The purpose of the trip—financed by the FHWA and Russian Highway Administration—was to assess transportation and needs of Kemerovo, learn about opportunities and benefits for Minnesota, and explore an ongoing relationship to continue to learn from one another. The FHWA invited several states including Maryland, Pennsylvania, Kentucky, Maine, and Minnesota to provide Russia’s oblasts (the equivalent of U.S. states) with the technical and management information they need to carry out free-market reforms in the highway sector and to improve their highway networks. One primary goal is to establish and connect the Russian technology transfer centers with the U. S. technology transfer community, including the state network of T2/LTAP centers.
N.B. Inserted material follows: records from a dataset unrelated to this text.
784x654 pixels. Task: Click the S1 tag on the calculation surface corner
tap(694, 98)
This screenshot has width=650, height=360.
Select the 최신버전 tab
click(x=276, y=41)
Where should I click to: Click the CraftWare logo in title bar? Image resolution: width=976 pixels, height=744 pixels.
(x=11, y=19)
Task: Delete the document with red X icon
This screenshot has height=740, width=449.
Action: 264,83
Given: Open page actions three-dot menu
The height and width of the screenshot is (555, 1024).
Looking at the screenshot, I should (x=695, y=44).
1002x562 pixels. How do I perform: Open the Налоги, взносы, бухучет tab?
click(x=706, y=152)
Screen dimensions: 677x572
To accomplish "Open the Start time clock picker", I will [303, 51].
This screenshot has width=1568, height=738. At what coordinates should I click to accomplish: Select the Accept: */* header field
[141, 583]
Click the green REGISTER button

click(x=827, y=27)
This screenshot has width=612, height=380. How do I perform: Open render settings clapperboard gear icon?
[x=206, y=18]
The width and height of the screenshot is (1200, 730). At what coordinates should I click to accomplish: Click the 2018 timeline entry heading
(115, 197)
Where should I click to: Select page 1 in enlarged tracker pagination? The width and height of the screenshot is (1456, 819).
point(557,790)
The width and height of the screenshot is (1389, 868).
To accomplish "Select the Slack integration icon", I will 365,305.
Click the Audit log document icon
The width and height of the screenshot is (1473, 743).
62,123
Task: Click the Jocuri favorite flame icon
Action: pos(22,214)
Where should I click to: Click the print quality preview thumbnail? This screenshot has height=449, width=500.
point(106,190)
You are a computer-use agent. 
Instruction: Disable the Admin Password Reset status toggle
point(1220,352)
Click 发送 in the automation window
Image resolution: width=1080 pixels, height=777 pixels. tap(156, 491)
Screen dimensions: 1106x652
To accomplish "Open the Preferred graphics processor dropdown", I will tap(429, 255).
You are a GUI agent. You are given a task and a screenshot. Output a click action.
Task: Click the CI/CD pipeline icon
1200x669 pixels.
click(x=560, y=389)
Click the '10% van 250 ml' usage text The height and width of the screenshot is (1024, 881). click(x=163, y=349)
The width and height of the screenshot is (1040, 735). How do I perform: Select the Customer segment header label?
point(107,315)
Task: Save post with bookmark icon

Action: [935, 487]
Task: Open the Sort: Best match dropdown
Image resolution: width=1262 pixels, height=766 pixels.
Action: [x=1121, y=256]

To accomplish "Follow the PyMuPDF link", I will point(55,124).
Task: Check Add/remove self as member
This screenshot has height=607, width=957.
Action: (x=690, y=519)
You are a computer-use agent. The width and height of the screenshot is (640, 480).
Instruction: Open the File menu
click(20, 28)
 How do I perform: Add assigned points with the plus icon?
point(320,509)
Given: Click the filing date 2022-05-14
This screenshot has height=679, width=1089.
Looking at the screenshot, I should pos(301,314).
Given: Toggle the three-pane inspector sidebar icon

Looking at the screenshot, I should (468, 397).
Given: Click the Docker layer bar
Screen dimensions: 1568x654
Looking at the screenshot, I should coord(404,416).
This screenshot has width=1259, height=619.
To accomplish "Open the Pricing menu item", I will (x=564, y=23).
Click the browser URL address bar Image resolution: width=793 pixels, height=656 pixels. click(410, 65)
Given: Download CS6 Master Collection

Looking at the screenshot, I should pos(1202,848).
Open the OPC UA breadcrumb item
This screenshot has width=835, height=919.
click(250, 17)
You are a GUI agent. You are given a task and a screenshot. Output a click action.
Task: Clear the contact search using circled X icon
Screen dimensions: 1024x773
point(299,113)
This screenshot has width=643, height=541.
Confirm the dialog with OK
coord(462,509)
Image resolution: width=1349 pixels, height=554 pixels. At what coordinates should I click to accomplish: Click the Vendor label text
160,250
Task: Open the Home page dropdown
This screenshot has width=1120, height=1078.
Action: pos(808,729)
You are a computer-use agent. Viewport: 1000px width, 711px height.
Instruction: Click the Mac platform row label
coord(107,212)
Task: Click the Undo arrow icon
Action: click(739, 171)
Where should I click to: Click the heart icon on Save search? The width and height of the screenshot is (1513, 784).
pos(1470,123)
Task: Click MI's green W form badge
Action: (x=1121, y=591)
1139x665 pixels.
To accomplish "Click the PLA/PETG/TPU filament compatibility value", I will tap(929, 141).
The week included nonstop tours of highway maintenance and construction facilities and equipment manufacturing plants, snow removal demonstrations, and discussions with the West Siberia T2 Center, as well as visits with the deputy governor and university faculty. "We found their transportation road network, technologies, and practices to be quite advanced. We also had the privilege of experiencing a community which is not just surviving, but thriving despite the challenges of its political reform," Cheri Marti says.
The Minnesotans also agreed that their Siberian hosts were the most gracious, generous, and warm people they had ever met. In the words of Weiszhaar, "We could barely speak a few words of each other's language, but we communicated beyond belief."